Task objective
Across these entries, count the lines holding the string "click"; the number is the whole answer.

Supplied information
━━━━━━━━━━
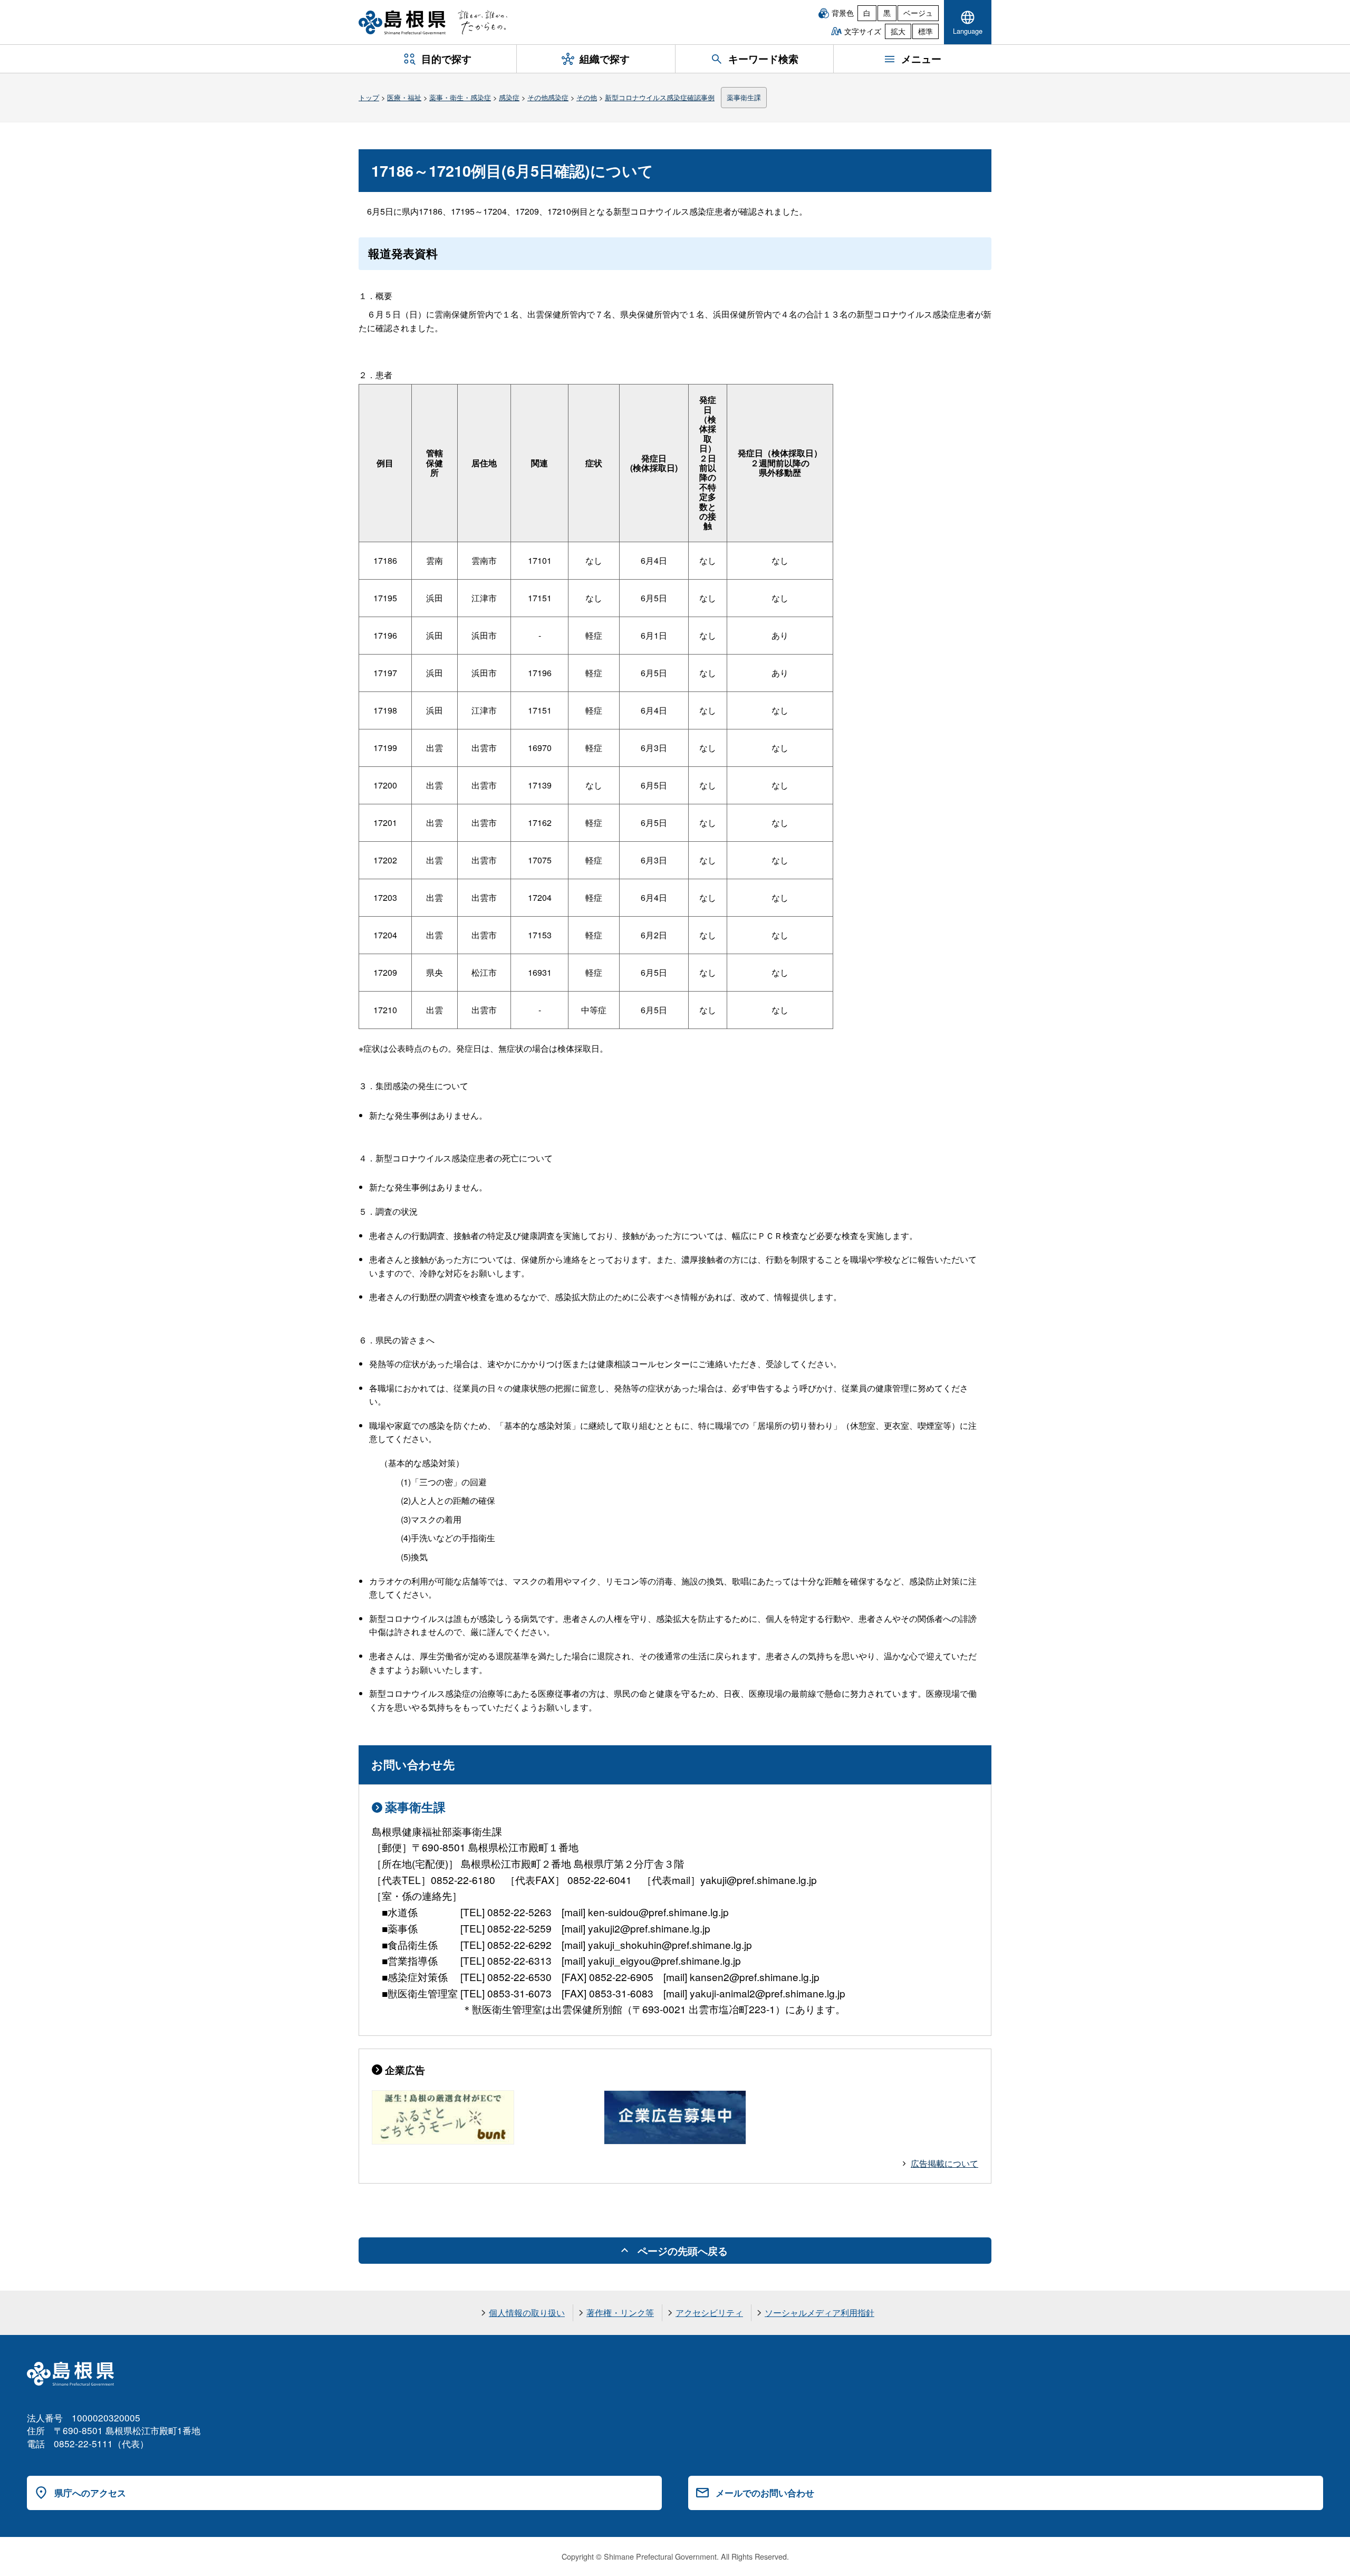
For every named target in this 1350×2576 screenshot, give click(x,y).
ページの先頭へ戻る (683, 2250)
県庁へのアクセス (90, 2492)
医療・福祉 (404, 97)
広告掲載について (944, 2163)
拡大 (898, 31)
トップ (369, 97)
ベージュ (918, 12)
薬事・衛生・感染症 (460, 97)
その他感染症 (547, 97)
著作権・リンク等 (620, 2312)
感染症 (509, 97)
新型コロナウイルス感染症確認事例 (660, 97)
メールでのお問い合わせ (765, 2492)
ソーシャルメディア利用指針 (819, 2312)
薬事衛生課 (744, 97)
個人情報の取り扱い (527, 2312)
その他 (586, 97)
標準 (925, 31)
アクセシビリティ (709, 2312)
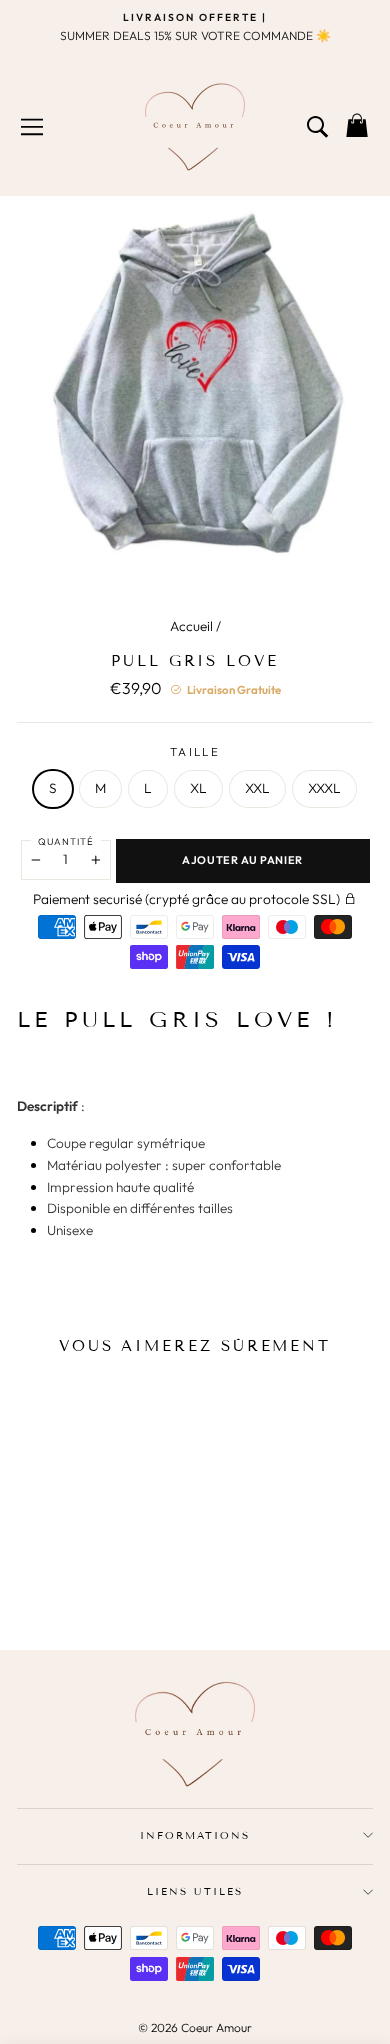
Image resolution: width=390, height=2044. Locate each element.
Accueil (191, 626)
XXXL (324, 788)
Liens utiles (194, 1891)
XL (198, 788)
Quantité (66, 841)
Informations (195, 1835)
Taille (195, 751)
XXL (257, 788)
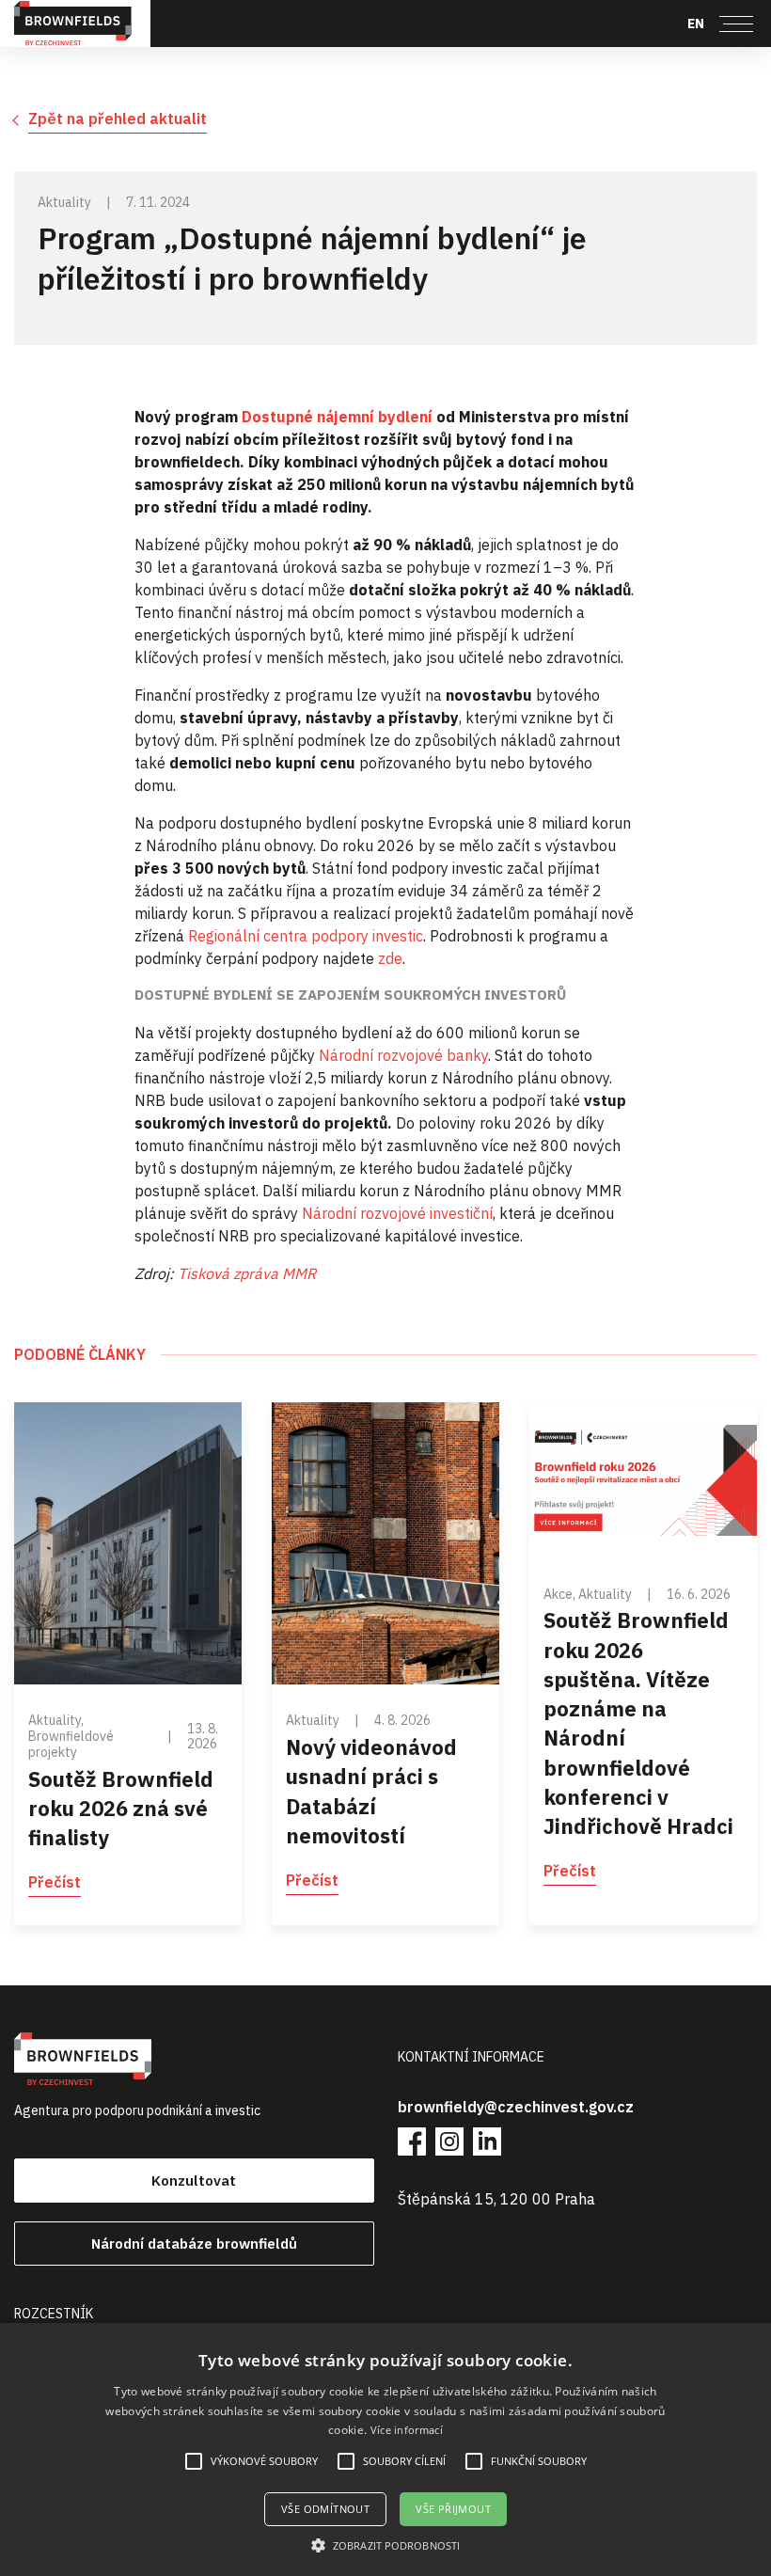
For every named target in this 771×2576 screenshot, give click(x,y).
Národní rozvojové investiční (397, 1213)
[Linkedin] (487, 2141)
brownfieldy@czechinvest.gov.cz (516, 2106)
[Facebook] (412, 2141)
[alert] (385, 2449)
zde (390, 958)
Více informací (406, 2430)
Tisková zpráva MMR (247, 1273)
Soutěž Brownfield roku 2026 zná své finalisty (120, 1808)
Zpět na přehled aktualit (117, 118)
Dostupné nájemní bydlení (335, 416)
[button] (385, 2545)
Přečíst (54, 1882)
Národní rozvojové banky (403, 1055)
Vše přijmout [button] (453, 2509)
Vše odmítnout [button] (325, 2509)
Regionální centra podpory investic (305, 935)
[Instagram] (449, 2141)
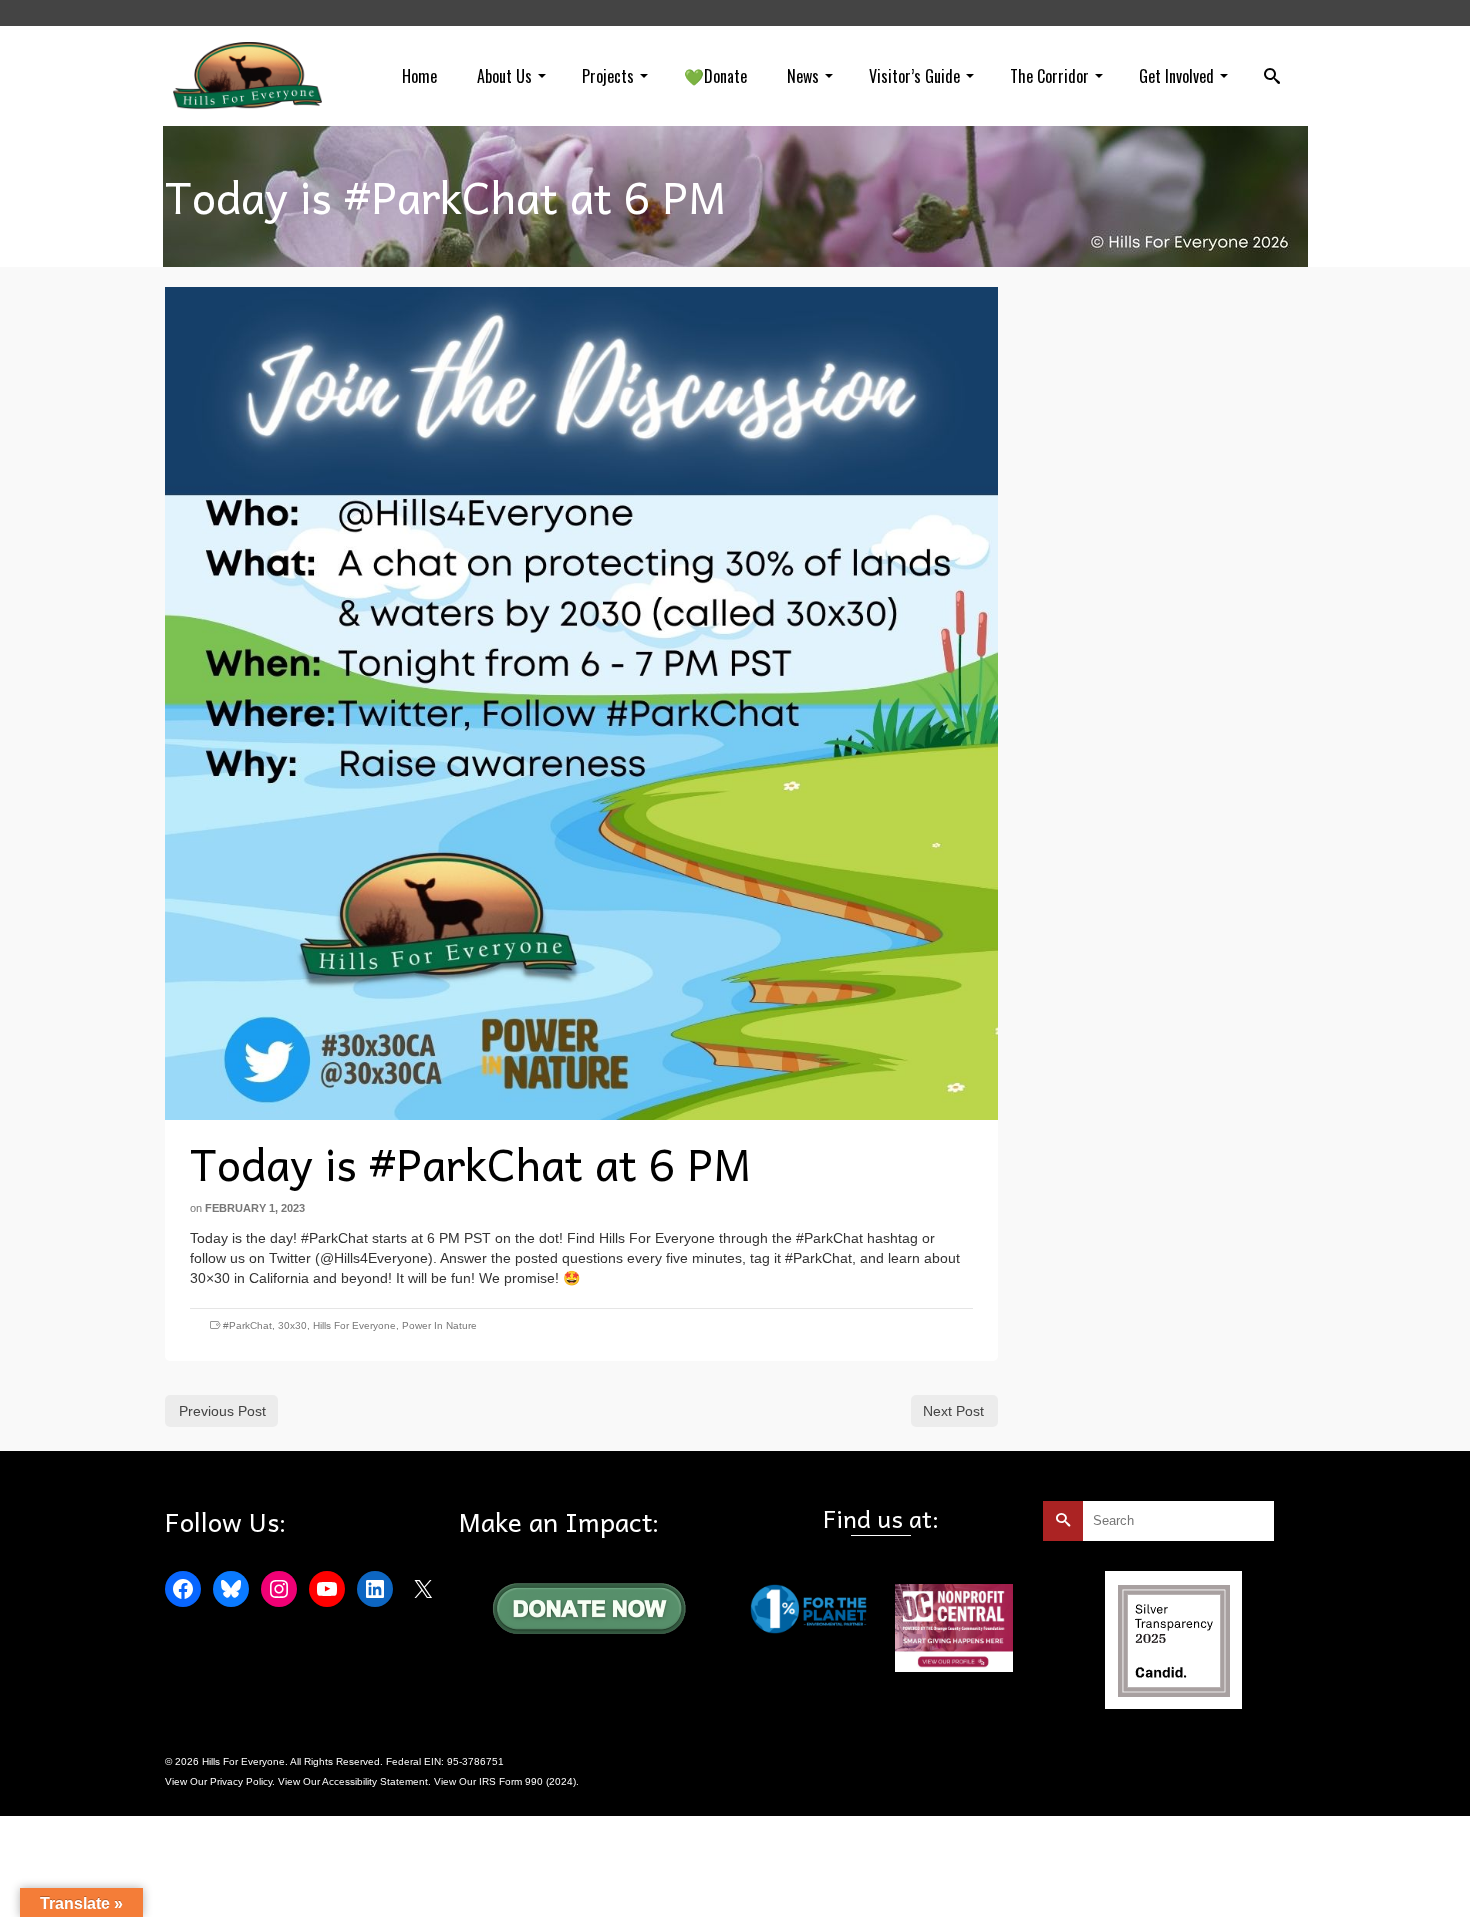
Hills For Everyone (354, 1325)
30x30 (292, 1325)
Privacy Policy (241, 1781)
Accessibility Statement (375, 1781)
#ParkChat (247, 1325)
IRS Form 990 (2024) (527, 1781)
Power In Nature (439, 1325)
━━━━━━━━━━
Result of the exercise
2